En sus 40 plazas se atiende cada año a unas 80 personas –83 en 2018– en esta complicada situación. Como el caso de Juan, hijo de españoles y nacido en Venezuela: hace dos años se encontró sin casa y con una grave enfermedad, un tumor cerebral del que fue intervenido en el Hospital de Getafe. Pero después necesitaba un entorno estable y con las mínimas condiciones para recibir el tratamiento adecuado: «Y yo no tenía nada; estaba en la calle y sin trabajo». Los servicios sociales del propio hospital le hablaron del centro Carmen Sacristán: «Y aquí llegué el 12 de diciembre de 2017», para convivir con «esta otra familia».

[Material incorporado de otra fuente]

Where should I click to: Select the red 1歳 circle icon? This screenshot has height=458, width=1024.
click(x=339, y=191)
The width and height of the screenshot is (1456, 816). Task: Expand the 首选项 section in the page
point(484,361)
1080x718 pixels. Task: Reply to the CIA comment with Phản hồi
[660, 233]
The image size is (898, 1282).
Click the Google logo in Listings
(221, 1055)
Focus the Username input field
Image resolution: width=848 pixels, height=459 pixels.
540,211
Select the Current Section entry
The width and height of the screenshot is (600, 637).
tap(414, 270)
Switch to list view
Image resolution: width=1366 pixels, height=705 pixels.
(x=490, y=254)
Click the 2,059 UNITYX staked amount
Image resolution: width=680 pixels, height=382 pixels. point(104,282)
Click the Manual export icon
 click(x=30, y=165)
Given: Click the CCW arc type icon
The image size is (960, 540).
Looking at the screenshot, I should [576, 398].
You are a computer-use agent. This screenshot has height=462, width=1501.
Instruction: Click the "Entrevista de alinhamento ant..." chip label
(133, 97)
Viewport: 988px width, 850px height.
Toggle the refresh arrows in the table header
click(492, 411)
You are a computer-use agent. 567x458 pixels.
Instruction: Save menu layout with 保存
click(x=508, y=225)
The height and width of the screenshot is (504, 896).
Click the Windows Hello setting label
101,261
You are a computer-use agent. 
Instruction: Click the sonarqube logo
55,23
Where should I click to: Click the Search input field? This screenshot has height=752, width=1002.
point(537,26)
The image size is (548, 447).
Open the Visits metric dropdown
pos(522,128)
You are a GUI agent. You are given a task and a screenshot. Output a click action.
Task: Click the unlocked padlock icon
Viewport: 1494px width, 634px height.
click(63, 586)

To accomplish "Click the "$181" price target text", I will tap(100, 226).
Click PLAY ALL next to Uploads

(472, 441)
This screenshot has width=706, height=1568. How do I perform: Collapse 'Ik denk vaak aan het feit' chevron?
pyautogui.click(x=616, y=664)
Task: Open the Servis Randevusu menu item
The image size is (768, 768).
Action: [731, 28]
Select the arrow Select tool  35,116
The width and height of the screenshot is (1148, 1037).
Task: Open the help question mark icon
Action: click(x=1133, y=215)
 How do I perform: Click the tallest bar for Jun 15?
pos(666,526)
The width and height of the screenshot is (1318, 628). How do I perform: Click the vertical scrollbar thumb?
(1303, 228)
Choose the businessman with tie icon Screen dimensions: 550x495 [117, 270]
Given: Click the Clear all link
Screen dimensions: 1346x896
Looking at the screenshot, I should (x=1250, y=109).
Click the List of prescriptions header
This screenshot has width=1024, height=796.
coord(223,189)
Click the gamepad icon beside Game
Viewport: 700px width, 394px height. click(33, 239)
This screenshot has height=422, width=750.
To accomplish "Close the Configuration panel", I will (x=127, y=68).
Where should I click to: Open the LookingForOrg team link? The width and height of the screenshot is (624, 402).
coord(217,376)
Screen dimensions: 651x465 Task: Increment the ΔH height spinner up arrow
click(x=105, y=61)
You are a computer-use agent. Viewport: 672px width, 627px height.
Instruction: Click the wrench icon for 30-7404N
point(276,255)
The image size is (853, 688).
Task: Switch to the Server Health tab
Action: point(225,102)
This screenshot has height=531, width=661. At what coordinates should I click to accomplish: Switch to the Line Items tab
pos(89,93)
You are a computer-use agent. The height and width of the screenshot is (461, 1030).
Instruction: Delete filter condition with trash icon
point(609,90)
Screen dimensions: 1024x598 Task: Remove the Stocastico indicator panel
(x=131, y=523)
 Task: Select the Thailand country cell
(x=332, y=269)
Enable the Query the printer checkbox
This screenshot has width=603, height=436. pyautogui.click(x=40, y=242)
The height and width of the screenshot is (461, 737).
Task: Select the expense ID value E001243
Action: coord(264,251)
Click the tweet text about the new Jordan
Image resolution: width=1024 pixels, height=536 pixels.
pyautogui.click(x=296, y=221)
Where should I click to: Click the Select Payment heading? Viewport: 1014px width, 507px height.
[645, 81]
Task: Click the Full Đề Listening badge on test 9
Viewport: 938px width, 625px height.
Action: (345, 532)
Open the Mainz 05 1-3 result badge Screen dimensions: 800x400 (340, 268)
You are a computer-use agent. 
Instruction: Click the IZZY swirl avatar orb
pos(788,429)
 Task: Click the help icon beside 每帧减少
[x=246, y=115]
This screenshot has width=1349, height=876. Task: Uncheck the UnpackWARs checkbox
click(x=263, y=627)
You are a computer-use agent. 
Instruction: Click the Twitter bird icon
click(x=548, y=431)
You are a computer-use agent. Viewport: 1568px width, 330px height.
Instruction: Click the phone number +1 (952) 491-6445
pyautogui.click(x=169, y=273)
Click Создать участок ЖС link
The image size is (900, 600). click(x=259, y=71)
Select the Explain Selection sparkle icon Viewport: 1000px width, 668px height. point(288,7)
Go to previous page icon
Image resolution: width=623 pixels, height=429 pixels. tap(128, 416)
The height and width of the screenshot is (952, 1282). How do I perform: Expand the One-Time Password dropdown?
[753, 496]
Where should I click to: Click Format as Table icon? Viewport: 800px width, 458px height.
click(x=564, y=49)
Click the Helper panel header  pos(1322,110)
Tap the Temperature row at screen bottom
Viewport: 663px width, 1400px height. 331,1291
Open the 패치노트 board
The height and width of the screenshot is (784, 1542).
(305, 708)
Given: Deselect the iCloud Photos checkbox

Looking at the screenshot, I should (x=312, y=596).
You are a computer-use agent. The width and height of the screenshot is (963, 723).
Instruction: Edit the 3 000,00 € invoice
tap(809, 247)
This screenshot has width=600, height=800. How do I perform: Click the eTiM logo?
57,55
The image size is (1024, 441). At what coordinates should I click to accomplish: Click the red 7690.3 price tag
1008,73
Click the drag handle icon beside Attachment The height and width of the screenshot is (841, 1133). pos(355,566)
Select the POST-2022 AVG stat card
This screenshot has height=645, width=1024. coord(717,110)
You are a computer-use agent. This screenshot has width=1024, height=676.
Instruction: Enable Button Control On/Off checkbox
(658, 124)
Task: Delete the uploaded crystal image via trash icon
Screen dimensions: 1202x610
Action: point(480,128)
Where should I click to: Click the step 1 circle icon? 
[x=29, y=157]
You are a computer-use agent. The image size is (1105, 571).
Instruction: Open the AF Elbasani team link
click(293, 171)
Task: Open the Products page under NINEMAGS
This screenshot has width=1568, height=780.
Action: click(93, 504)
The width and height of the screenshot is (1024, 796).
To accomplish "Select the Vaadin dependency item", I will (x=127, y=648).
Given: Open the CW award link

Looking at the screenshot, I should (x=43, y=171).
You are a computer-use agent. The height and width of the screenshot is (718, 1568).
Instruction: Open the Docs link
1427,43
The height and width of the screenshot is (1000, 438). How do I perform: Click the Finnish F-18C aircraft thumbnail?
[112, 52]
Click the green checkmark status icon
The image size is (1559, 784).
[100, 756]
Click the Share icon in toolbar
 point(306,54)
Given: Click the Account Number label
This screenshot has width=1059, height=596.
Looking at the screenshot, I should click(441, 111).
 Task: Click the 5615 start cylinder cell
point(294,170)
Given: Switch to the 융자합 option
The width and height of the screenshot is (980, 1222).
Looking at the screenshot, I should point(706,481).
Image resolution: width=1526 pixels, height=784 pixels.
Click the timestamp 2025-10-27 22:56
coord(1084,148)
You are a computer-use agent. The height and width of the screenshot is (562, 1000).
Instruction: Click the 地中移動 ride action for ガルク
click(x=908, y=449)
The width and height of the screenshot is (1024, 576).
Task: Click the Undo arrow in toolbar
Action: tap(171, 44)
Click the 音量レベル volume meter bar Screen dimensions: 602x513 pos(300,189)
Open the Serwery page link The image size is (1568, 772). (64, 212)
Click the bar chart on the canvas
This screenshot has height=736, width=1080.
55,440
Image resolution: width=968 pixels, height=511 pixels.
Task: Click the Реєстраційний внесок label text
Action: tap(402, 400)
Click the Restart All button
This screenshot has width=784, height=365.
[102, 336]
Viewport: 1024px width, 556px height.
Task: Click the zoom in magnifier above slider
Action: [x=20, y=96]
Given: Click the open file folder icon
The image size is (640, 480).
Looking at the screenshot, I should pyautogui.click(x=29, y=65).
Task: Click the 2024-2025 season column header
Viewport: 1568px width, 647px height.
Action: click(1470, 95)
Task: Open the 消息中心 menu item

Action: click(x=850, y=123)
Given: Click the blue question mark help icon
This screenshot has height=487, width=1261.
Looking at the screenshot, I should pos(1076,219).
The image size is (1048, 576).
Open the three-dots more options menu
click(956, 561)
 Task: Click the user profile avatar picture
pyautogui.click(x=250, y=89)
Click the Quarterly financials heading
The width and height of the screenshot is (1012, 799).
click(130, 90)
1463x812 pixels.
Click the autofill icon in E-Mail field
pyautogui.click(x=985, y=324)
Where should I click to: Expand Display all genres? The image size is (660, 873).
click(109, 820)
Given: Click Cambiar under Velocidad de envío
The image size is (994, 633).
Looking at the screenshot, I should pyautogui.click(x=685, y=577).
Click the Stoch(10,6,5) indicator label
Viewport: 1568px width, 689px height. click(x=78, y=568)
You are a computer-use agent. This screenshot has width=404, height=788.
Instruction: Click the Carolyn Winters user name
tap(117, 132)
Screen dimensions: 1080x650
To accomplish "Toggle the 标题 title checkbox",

Allí ha podido hacer frente a sus problemas de salud: «Actualmente, tengo metástasis cerebral y un cáncer de pulmón, y participo en un ensayo clínico del Hospital Ramón y Cajal para tratarme». Los trabajadores del centro le han ayudado a tramitar la discapacidad –del 51 por ciento, sin derecho a prestación– y a encontrar trabajos, de momento temporales: como suplente de conserje en un centro de mayores, en una escuela de artes o en una casa de cultura.

Ahora, confían en lograr un empleo estable que le permita «alquilar un piso o una casa y marcharme allí con mi hijo». Mientras, comparte vivienda con varios compañeros como Isabel, que muestra orgullosa unos coloridos cuadros que ha elaborado con arena coloreada.

El centro Carmen Sacristán es el único de su género en Madrid. Funciona desde 2015, mediante un convenio con la Fundación RAIS, que lucha contra la exclusión de las personas sin hogar. «Es un espacio en el que reciben atención aquellas personas que vivían en la calle y necesitan una estancia para una convalecencia porque se ponen enfermos», explica Jorge Ferreruela, uno de los trabajadores. «Los albergues no cuentan con recursos para esto», añade. «Esto» son casos como una rotura de fémur, que obliga a la persona a contar con ayuda; u otros pacientes que necesitan curas: «No te vienen a curar a casa porque no hay casa», apunta.

A la vista de la necesidad, la Consejería de Asuntos Sociales, que dirige Lola Moreno, financió la construcción del centro y contrató a los expertos de RAIS para que lo gestionaran. Aquí cuentan con cuatro casas individuales, cada una con su jardín, con habitaciones para 10 personas y algunos espacios comunes, como cocina o salón, en cada una de ellas. Además de facilitarles un hogar, se les ejercita en las actividades diarias: poner lavadoras –«cuando llevas siete años sin hacerlo, hay que aprenderlo de nuevo»–, a ducharse a diario –«y que la gente no les mire como a un bicho raro cuando van a la consulta del médico»–, a elaborar un menú equilibrado, hacer la compra con un presupuesto cerrado, cocinar...

También reciben asesoramiento y ayuda a la hora de realizar gestiones como la renovación del DNI o la tarjeta de residencia –muchos han perdido estos documentos durante sus estancias en las calles–. «Se trabaja con ellos a todos los niveles: psicólogos, terapeutas, educadores sociales...».

Paliativos

Aunque en general por su situación es complicado que consigan un empleo, en algunos casos, como el de Juan, lo logran: «Él y otros seis están ahora en el mercado laboral, pero hemos atendido a más de cien personas, recuerdan en el centro. En algunos casos, se les ayuda a solicitar prestaciones. Y la evolución que aprecian en ellos es el mejor estímulo para los trabajadores de la casa: «Hoy se va uno ya a vivir de forma autónoma a una vivienda en Vallecas; y otro se acaba de marchar a una residencia de mayores, después de pasar 40 años tirado en Atocha», explican.

No hay plazos prefijados para permanecer en el centro: depende de cómo progrese cada uno, explica Jorge Ferreruelo. Aunque hay algunos residentes que se quedan allí hasta el final: son los que reciben cuidados paliativos: «Vienen aquí a morir. No queremos que el final de estas personas sea en la calle, ni en un albergue solos; al fin y al cabo, eso es un fracaso de todos, el reflejo de un sistema enfermo».

«Lo de dormir en la calle no se lo recomiendo a nadie», recuerda Juan. No poder asearse, «no poder lavar la ropa, la violencia... No se duerme tranquilo».